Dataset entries
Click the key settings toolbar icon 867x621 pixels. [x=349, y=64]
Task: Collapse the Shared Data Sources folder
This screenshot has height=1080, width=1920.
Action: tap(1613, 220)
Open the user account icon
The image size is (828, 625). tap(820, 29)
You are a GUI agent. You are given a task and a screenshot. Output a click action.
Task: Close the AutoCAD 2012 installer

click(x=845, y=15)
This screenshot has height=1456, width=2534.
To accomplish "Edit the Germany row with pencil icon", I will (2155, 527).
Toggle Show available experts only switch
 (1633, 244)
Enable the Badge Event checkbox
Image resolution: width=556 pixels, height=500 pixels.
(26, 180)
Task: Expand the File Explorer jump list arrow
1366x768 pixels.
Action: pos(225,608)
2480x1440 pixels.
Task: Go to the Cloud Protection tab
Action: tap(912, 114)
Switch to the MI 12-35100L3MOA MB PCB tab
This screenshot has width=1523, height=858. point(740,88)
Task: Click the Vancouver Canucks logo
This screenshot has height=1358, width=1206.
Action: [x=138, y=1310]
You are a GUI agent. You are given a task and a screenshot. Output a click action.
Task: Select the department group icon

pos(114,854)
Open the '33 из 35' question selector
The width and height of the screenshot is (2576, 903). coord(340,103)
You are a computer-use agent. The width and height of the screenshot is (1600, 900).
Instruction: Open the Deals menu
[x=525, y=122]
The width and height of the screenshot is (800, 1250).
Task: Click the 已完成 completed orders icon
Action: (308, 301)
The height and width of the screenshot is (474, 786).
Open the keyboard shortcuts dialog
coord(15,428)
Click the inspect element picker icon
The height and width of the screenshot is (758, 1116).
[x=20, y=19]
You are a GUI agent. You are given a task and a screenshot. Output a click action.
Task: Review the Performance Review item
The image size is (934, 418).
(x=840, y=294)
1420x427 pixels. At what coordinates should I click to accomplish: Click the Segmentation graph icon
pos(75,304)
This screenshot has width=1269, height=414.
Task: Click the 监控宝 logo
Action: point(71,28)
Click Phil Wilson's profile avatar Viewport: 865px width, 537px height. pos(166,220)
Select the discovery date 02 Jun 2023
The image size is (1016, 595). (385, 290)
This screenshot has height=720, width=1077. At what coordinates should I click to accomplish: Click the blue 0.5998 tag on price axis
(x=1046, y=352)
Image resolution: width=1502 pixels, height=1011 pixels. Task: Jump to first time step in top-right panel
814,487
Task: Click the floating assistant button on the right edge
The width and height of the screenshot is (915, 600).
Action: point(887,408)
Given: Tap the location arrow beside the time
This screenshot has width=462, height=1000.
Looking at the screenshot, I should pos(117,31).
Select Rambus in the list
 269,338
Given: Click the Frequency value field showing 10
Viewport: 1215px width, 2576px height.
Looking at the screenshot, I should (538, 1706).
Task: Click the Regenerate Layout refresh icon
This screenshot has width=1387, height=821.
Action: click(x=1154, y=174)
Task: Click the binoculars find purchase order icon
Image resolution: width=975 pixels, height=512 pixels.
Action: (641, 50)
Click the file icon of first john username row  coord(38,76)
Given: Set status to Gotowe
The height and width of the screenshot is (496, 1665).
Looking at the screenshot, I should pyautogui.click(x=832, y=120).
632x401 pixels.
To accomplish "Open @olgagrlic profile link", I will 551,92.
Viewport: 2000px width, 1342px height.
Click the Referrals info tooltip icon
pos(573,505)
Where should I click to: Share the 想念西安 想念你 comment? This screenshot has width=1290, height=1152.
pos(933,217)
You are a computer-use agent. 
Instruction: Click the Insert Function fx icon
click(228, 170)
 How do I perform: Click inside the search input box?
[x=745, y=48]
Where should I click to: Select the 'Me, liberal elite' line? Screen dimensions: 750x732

▶ [Exercise]
Count the lines in the material above that contain the word "what", treating uppercase and lowercase as different, and give only the number.

▶ [Answer in full]
2